Indonesia is an eclectic mix of religions, geographies, and cultures, ranging from jungle tribes nearly untouched by foreign influences to modern cities of glass skyscrapers reaching up to the blue sky. Small cooperatives are the typical venues for coffee growth, usually sparsely forested and manned by families that could own farms as small as a hundred trees and a few acres.
The unique flavor of Sumatra coffee is drawn from what is called, in the indigenous Bahasa language, Giling Basha. This wet-hull processing involves removing the coffee seeds from the cherries, resulting in coffee with an earthy and chocolatey flavor.
Due to Sumatra’s humid, tropical, and fickle weather, farmers usually only have a few hours each day to dry the beans before the rain returns, which could ruin all the work of drying them. Coffee beans in most other countries are able to dry to a point of 12% to 15% moisture content, but Sumatran beans are only left to dry until 50% moisture content is reached.

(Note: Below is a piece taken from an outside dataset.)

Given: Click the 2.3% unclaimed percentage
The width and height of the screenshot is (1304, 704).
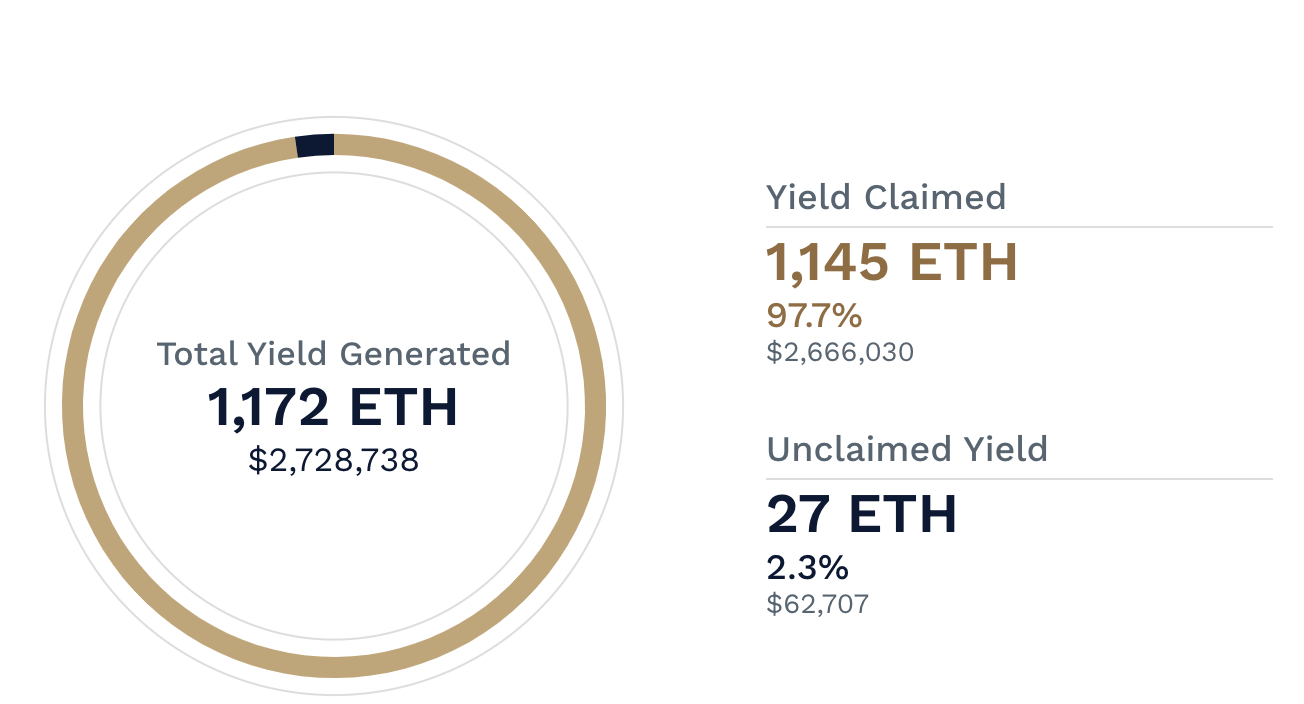Looking at the screenshot, I should point(808,568).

This unusually high percentage of moisture results in some great flavor varieties and facilitates a small degree of fermentation, yielding a lower brightness and less acidity, with muted, earthy tones like wild mushroom, peat moss, herbs, and chocolate.
Once the beans are locally dried, they’re transported to a facility that can wet-hull them, using friction to conclude the drying process and remove the beans from their parchment, or protective coating, resulting in increased fermentation and adding complexity to their earthy flavor, resulting in unique tasting notes that have been compared to expensive scotch.